Alles zusammen macht das an zusätzlichen Ausgaben grob 5 Prozent des Bruttoinlandsprodukts aus. Nicht über Nacht, aber vielleicht bis 2030. Eine solche Größenordnung kann nicht anderswo eingespart werden. Unmöglich! Konsens vorausgesetzt, dass wir die obengenannten Vorhaben alle umsetzen müssen, wenn Deutschland seine wirtschaftliche Stärke und Stabilität behalten soll, geht es ohne eine Lockerung der Schuldenbremse nicht. Denn wir wissen ja, wo gespart wird, wenn die öffentlichen Finanzen klamm werden: wie üblich bei den Investitionen. Genau die sind aber notwendig, damit sich Deutschland nachhaltig aus der Wachstumskrise befreien kann.

Kredite aufnehmen oder Steuern erhöhen?

Natürlich wird hier keiner enthemmten Verschuldung das Wort geredet. Aber wir müssen der nackten arithmetischen Realität ins Gesicht blicken. Zusätzliche Ausgaben können nur gestemmt werden, wenn man sich zuvor mehr Geld beschafft hat. Entweder durch Kreditaufnahme oder durch höhere Steuereinnahmen.
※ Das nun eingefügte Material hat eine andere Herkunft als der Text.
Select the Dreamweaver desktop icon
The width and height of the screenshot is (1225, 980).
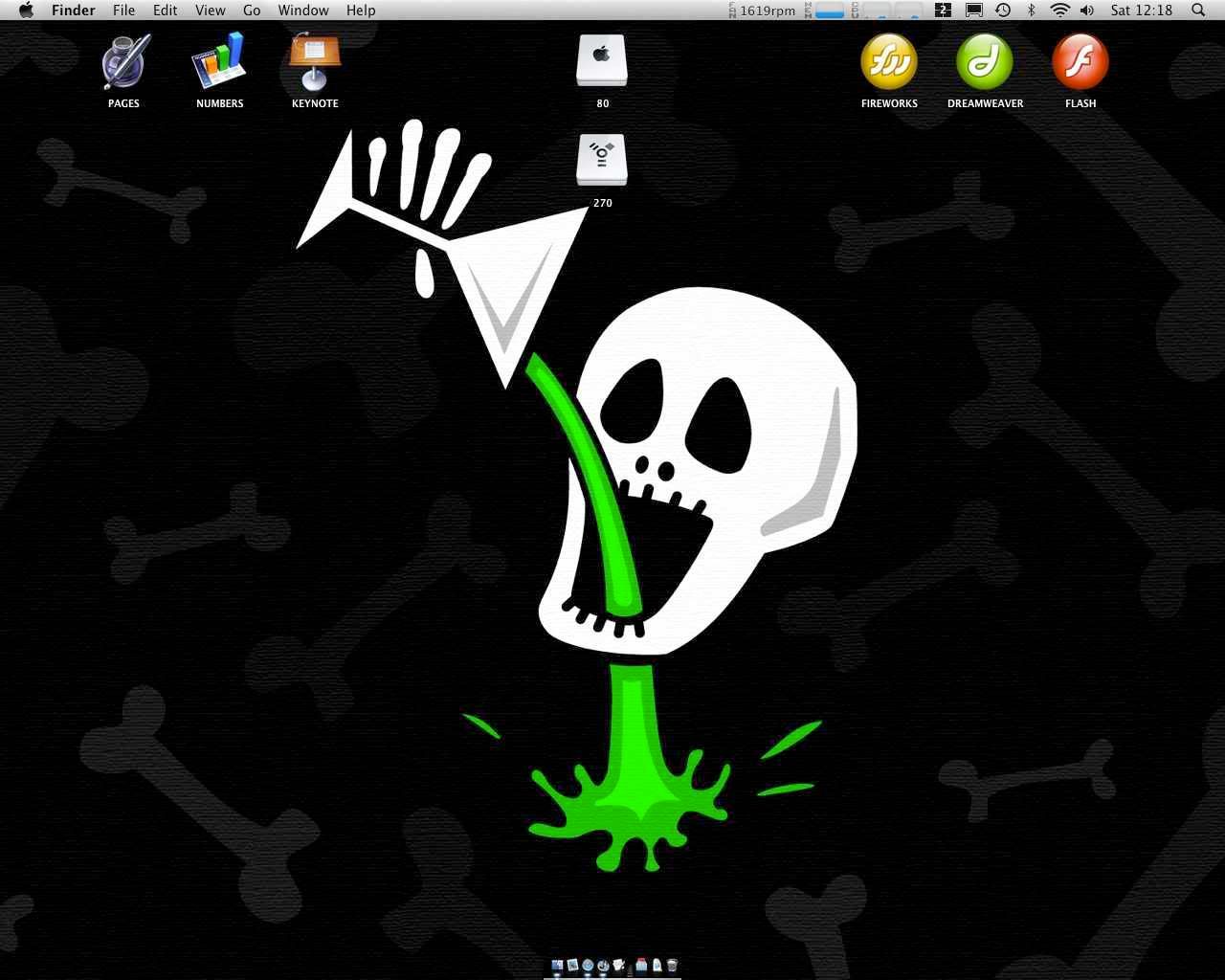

Wer sich einer moderaten Neuverschuldung (etwa für bestimmte Investitionen) verweigert, muss die Steuern erhöhen. Beides zugleich abzulehnen, ist leider nicht möglich. Seit dem Urteil des Bundesverfassungsgerichts zum Klima- und Transformationsfonds ist das Thema noch dringlicher geworden, denn nun fehlen 60 Milliarden Euro. Die Zeit für Pragmatismus ist gekommen.